● **ЗАДАНИЕ**
Пожалуйста, перечислите все фильмы Геннадия Полоки, которые названы во фрагменте интервью ниже.

● **ФРАГМЕНТ СТРАНИЦЫ**
Высоцкий не был оппозиционером, его песни любил Брежнев

Поделиться
Режиссер Геннадий Полока о скандальной премьере, дружбе с бардом и проблемах кинопроката.

Фильм «Высоцкий. Спасибо, что живой» стал лидером кинопроката 2011-го (среди российских картин). Массовую аудиторию по-преж­нему волнует миф Высоцкого. Ее же интересуют и компьютерные технологии, создавшие спорный образ легендарного барда.

Свое отношение к этому проекту - у известного российского режиссера Геннадия Полоки. Он дружил с Высоцким. Снял его в своей нашумевшей «Интервенции», впоследствии угодившей «на полку».

На днях Геннадий Полока («Республика ШКИД», «Мелодия на два голоса», «Возвращение «Броненосца») гостил в Киеве, представляя в Доме кино свой новый фильм «Око за око» (по мотивам повести Бориса Лавренева «Седьмой спутник»).

В эксклюзивном интервью ZN.UA режиссер вспоминал о Владимире Семеновиче и своих популярных картинах.

- Геннадий Иванович, вы уже видели фильм «Высоцкий. Спасибо, что живой»? Карти­на Эрнста и Буслова совпадает с вашим восприятием этого актера и человека?

- Как-то меня пригласили на ТВ. На «Первый канал». Со словами: «Придите, это круглая дата первого выхода Высоцкого на сцену». Сказали, что ознаменуют ее конкурсом песен барда. А оказалось, что это рекламная передача. И говорили исключительно об этом фильме. Уйти я не мог. Ну и показали крупные планы из фильма. Я увидел «резиновый грим». Глаза не его! Взгляд не его!

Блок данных
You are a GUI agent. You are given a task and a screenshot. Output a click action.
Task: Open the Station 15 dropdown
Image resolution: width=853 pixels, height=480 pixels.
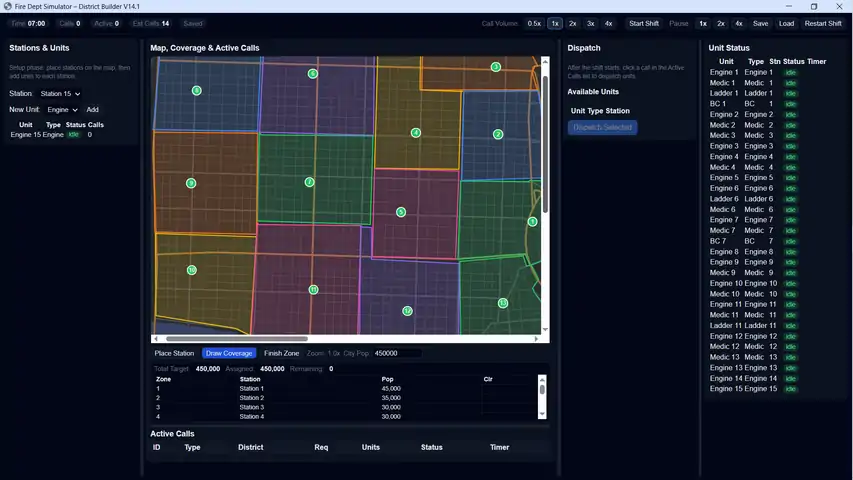[x=59, y=93]
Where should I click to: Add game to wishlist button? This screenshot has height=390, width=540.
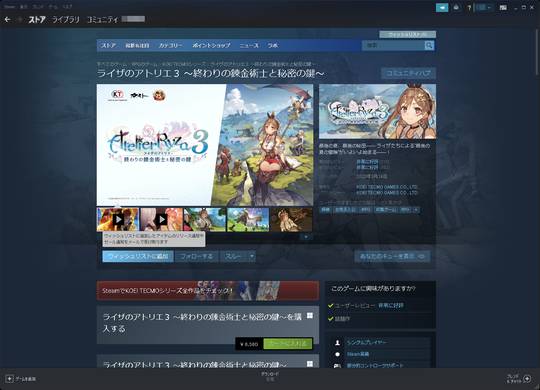[x=138, y=256]
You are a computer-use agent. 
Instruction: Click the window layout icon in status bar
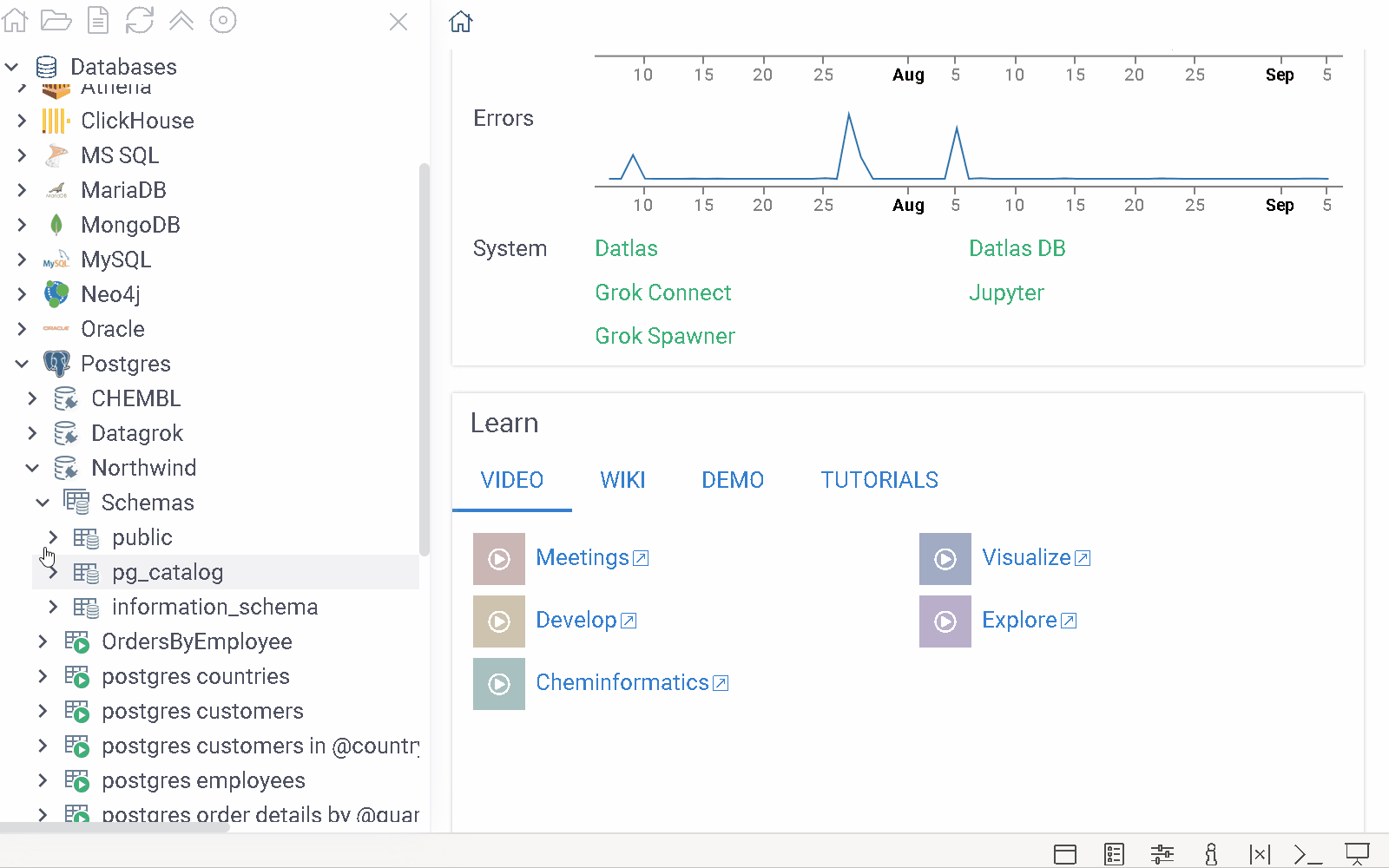click(1065, 854)
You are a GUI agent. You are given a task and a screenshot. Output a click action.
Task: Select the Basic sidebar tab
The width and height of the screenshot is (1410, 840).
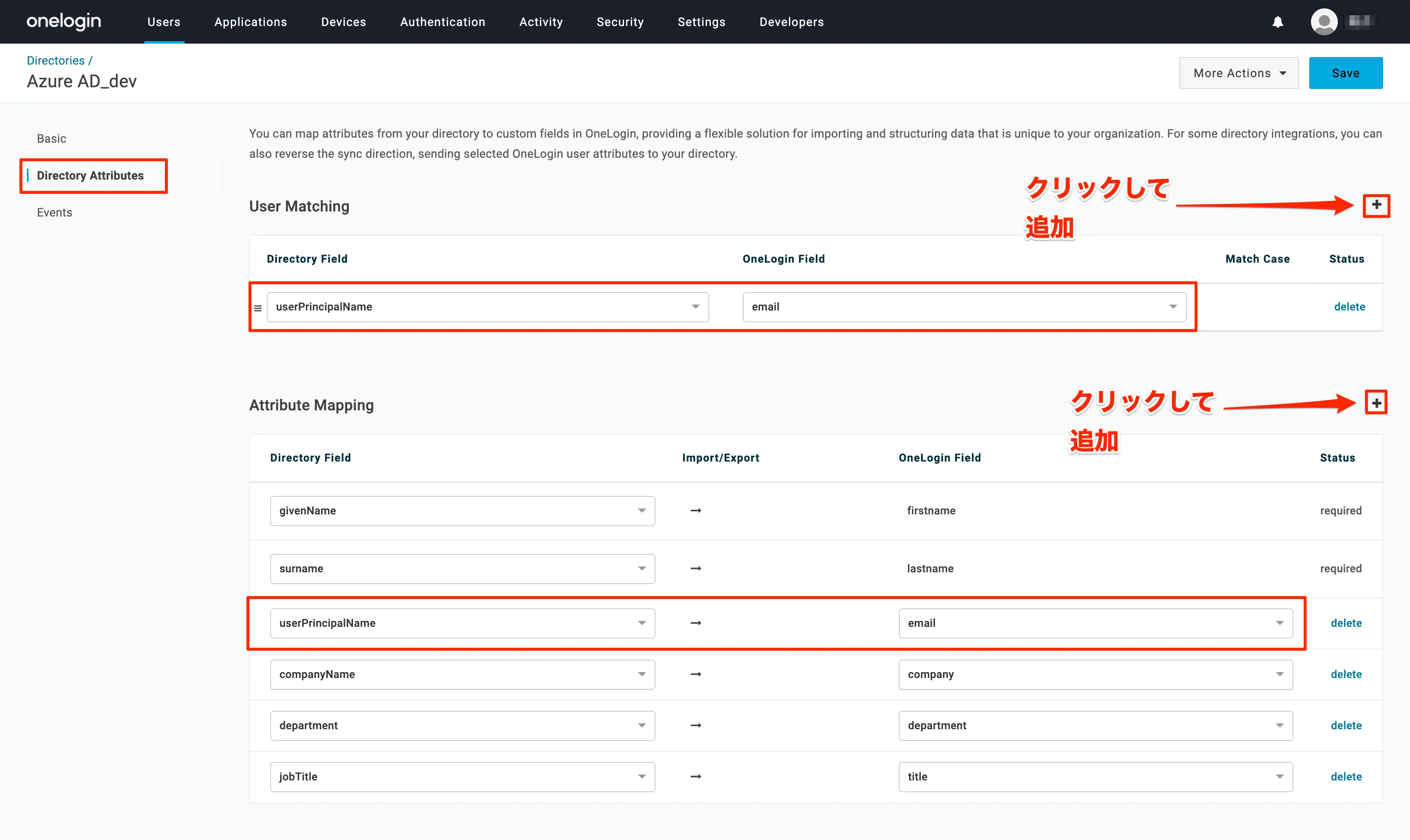(x=52, y=139)
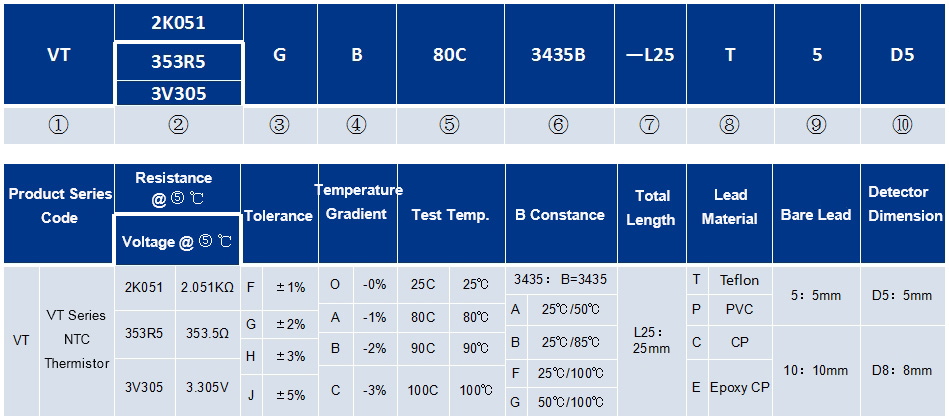Select the 2K051 part code cell

179,22
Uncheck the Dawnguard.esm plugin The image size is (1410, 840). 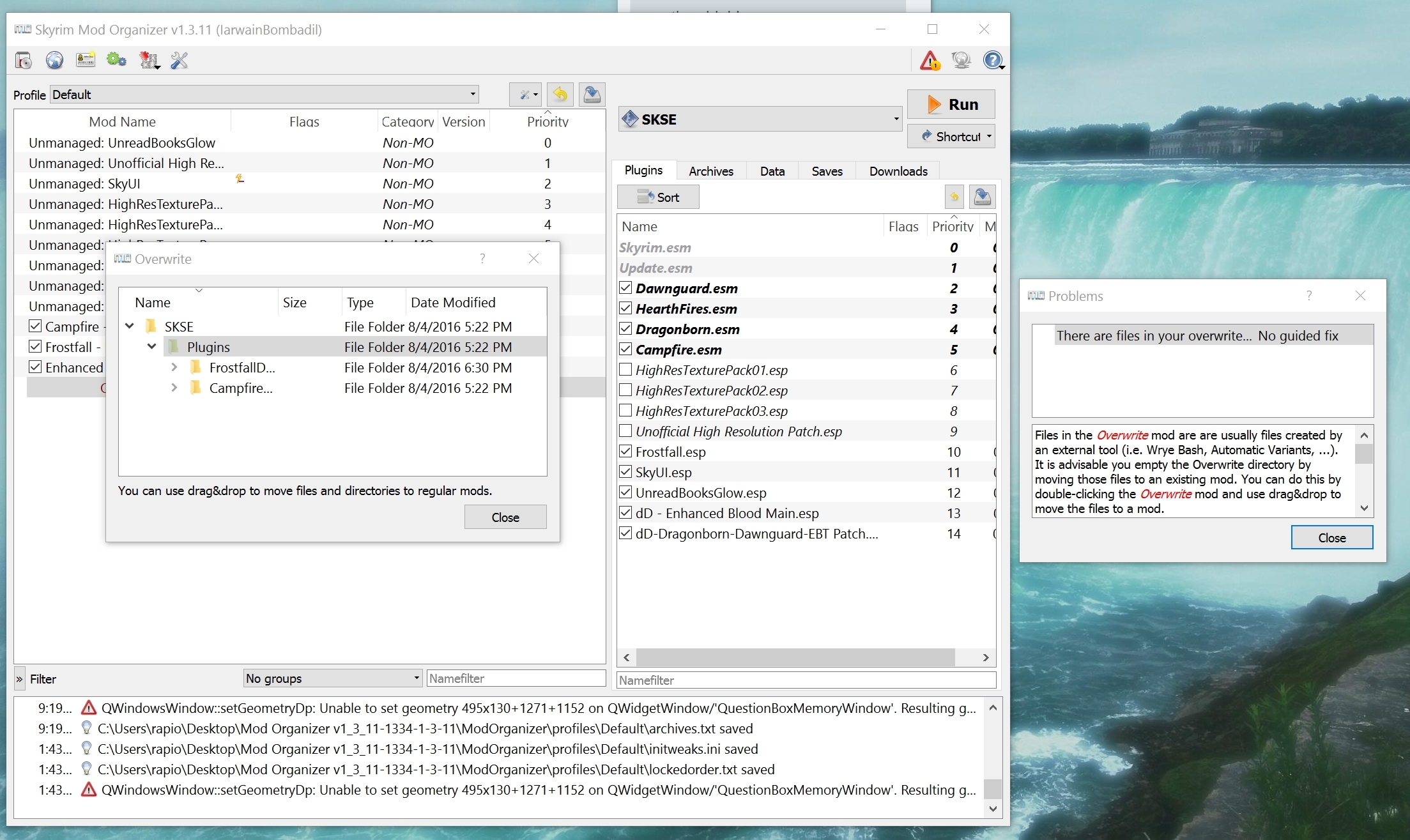[x=625, y=288]

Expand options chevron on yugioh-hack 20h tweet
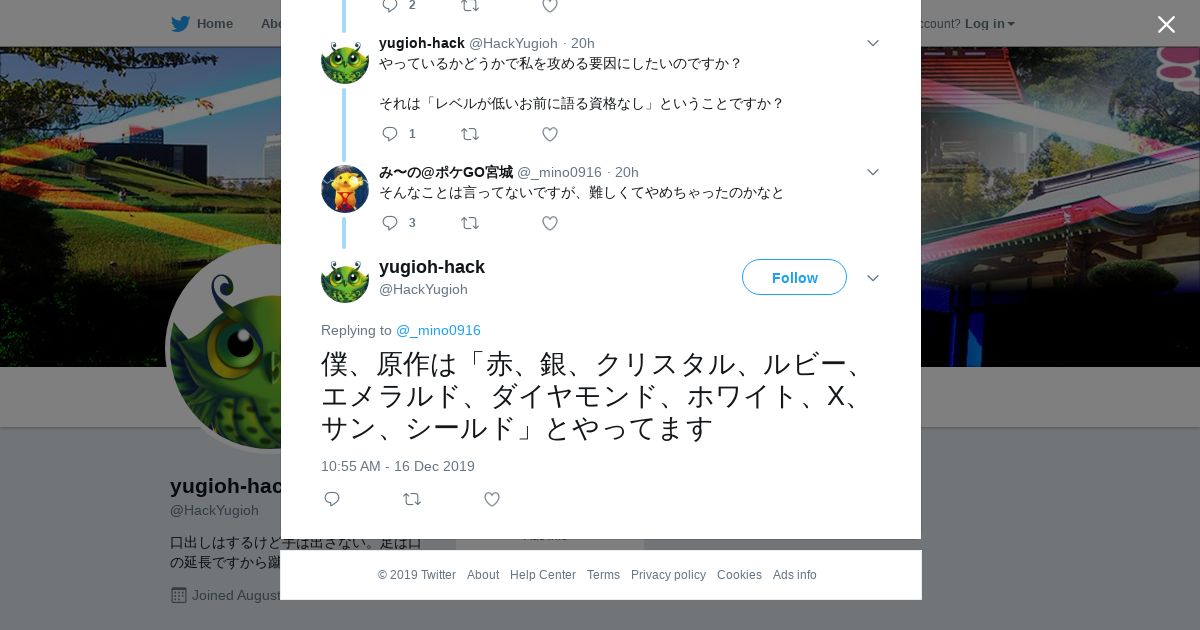click(x=873, y=43)
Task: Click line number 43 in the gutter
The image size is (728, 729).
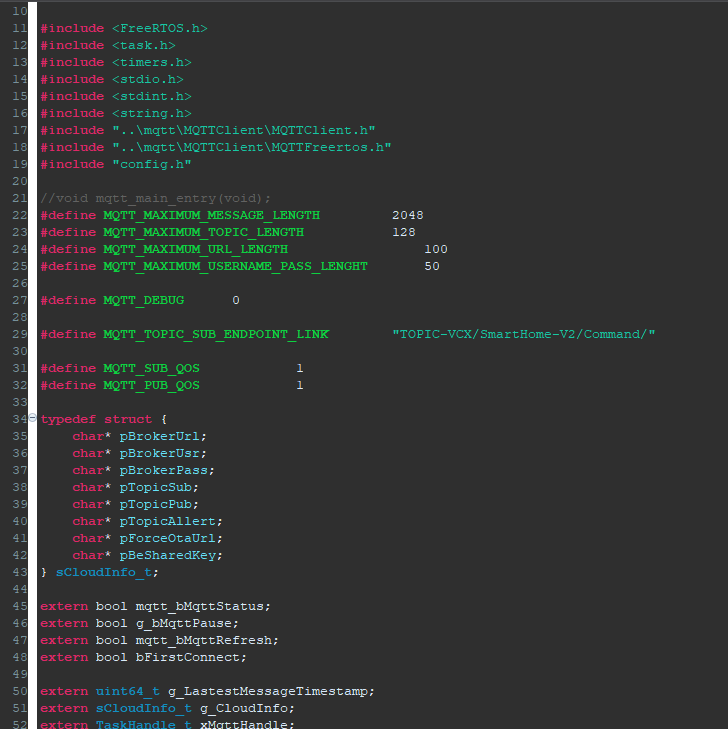Action: click(20, 572)
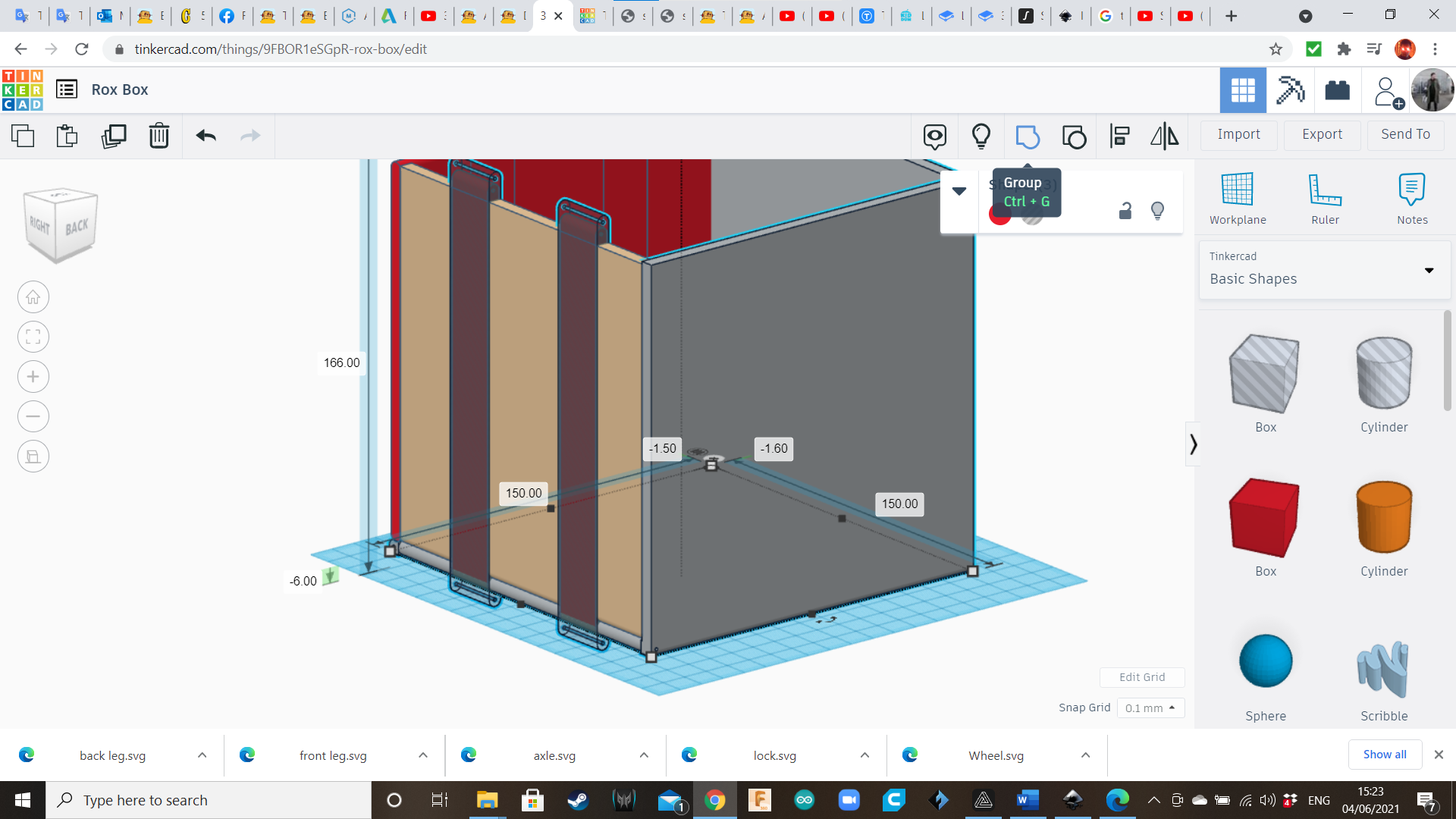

● **ОТВЕТ К ЗАДАНИЮ**
«Интервенция», «Республика ШКИД», «Мелодия на два голоса», «Возвращение «Броненосца», «Око за око»